▸ **WHAT IS EXPECTED**
Within the entries below, find the portion that opens with the line containing "Task: Remove the English language tag" and closes with the line containing "Task: Select Mercury". Retype that portion exactly and only.

[Stored data]
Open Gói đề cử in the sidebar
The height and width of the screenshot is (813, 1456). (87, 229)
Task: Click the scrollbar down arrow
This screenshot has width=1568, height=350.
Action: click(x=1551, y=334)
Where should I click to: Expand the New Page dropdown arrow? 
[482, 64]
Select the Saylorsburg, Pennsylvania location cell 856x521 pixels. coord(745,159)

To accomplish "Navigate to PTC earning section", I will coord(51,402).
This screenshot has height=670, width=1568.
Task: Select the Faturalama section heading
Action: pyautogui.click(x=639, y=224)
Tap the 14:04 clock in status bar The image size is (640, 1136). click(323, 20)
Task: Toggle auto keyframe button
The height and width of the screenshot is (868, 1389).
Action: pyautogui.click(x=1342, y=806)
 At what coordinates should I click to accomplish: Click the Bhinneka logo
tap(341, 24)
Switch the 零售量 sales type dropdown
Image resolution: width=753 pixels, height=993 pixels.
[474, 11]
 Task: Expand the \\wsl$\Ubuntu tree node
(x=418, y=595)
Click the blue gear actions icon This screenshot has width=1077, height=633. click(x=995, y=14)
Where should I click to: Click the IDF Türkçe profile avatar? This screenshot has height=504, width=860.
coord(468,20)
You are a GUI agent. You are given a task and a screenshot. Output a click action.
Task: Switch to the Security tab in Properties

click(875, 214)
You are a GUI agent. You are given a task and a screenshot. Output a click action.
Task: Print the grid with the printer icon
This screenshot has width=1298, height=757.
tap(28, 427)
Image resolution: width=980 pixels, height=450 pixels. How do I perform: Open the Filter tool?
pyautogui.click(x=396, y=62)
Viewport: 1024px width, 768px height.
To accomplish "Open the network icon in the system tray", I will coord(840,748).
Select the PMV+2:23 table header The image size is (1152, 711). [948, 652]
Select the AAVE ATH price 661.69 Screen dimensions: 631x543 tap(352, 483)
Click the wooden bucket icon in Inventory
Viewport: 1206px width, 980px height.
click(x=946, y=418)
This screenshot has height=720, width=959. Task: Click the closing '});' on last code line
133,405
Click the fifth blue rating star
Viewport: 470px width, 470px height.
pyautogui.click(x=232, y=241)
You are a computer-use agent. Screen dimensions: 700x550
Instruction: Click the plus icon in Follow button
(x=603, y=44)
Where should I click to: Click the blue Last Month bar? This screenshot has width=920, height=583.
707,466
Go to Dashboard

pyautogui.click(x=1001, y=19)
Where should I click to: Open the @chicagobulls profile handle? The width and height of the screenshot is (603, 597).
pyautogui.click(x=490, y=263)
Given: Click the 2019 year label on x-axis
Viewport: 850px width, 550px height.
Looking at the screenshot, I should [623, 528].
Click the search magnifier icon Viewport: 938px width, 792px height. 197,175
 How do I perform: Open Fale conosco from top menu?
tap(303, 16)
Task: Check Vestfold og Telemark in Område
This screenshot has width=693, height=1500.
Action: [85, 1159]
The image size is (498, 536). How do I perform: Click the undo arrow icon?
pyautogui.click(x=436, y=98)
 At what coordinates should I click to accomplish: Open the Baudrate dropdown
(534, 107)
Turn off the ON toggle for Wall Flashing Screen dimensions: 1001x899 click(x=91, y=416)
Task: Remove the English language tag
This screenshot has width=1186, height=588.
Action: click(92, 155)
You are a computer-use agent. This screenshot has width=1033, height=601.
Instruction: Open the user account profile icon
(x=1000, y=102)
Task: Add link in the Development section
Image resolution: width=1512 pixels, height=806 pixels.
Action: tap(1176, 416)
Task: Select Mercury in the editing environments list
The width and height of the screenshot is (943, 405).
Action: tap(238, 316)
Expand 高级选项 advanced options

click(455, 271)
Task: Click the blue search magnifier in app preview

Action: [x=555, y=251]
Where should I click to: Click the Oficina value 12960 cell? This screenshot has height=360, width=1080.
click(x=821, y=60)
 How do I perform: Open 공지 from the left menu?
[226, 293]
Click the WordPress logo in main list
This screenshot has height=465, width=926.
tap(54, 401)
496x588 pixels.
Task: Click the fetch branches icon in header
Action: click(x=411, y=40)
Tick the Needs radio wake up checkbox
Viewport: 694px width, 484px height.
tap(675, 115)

▸ **THE COMPLETED TASK**
Task: Remove the English language tag
This screenshot has width=1186, height=588.
Action: click(92, 155)
You are a computer-use agent. This screenshot has width=1033, height=601.
Instruction: Open the user account profile icon
(x=1000, y=102)
Task: Add link in the Development section
Image resolution: width=1512 pixels, height=806 pixels.
Action: tap(1176, 416)
Task: Select Mercury in the editing environments list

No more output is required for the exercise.